Thank you very much
The 3.3 GHz setting sounds very reasonable, I am going to try that.
After lurking for a while, I have joined the forum. In case it is helpful to anyone, I have the same cpus (7551 ES 2S1905A4VIHF4) on a H11DSI-NT Rev.2 running very stable 24/7 at 3.3 GHz on linux. My settings run after boot are:
P0 - Enabled - FID = 21 - DID = 2 - VID = 51 - Ratio = 33.00 - vCore = 1.04375
P1 - Enabled - FID = 10 - DID = 2 - VID = 5C - Ratio = 16.00 - vCore = 0.97500
P2 - Enabled - FID = 60 - DID = 10 - VID = 61 - Ratio = 12.00 - vCore = 0.94375
Power draw at idle is 234W. Note that I also adjusted the max cpu power in the bios to 210W, although I don't think I have ever hit that.
I had a heck of a time getting these to post the first time. Finally, after resetting the cpus in the sockets and resetting the bios via shorting the MB jumper these were able to post.
One thing I had a problem with in overclocking was the cpu VRM temps. When running some benchmarks, such as NAMD, I would easily hit 90-95 C and would sometimes go high enough to get an overheat alarm and thermal throttle the cpu, which would require a reset with ipmi. I did several things to address this issue:
1. mounted a Noctua NF-A4x10 40mm fan on the VRM heatsink
2. put a fan pulling air in from the bottom of the case to exhaust at the top. This is the same direction that I have my cpu fans oriented in push-pull.
3. Added a fan blowing on the back of the MB close to cpu1 mounting bracket. This mounting position was already provided by my large case.
The first 2 got my VRMs down to around 85-90C during benchmards, while #3 got them below 80C. While this computer is not completely silent, it only emits a quite hum that is less than 30dB from where I sit right next to it.

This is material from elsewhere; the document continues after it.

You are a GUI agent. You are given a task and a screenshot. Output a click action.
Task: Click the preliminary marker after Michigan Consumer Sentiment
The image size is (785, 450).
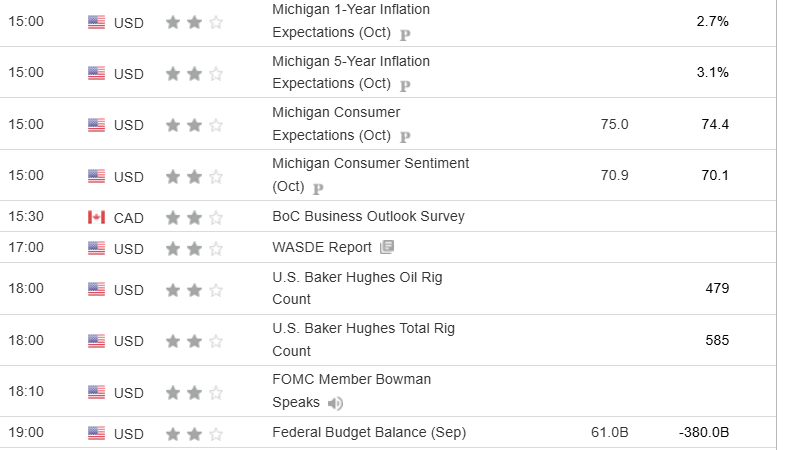(318, 188)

As far as the fans go, I changed out all my fans for Noctuas, and they mostly spin at 400-600 RPM at idle and light loads. However, like many Supermicro boards, the H11DSI does not like low spinning fans and tends to want to keep ramping them on a loop, which will drive you buggy after a short while. I tried lowering the thresholds in IPMI via
ipmitool -I lanplus -H 192.168.1.239 -U ADMIN -P ADMIN sensor thresh Fan3 lower 200 300 400
However, this didn't complete solve the issue for me. In the end I grabbed a shell script that someone wrote (Sorry, but I forget who wrote this to give proper credit) for a Supermicro LGA2011 board and modified it slightly. This runs at boot and polls the temps and fans and makes adjustments. I haven't had any issues since with fan ramping at idle and it has worked well in ramping up the fans under load.
Hopefully, this is helpful to someone else.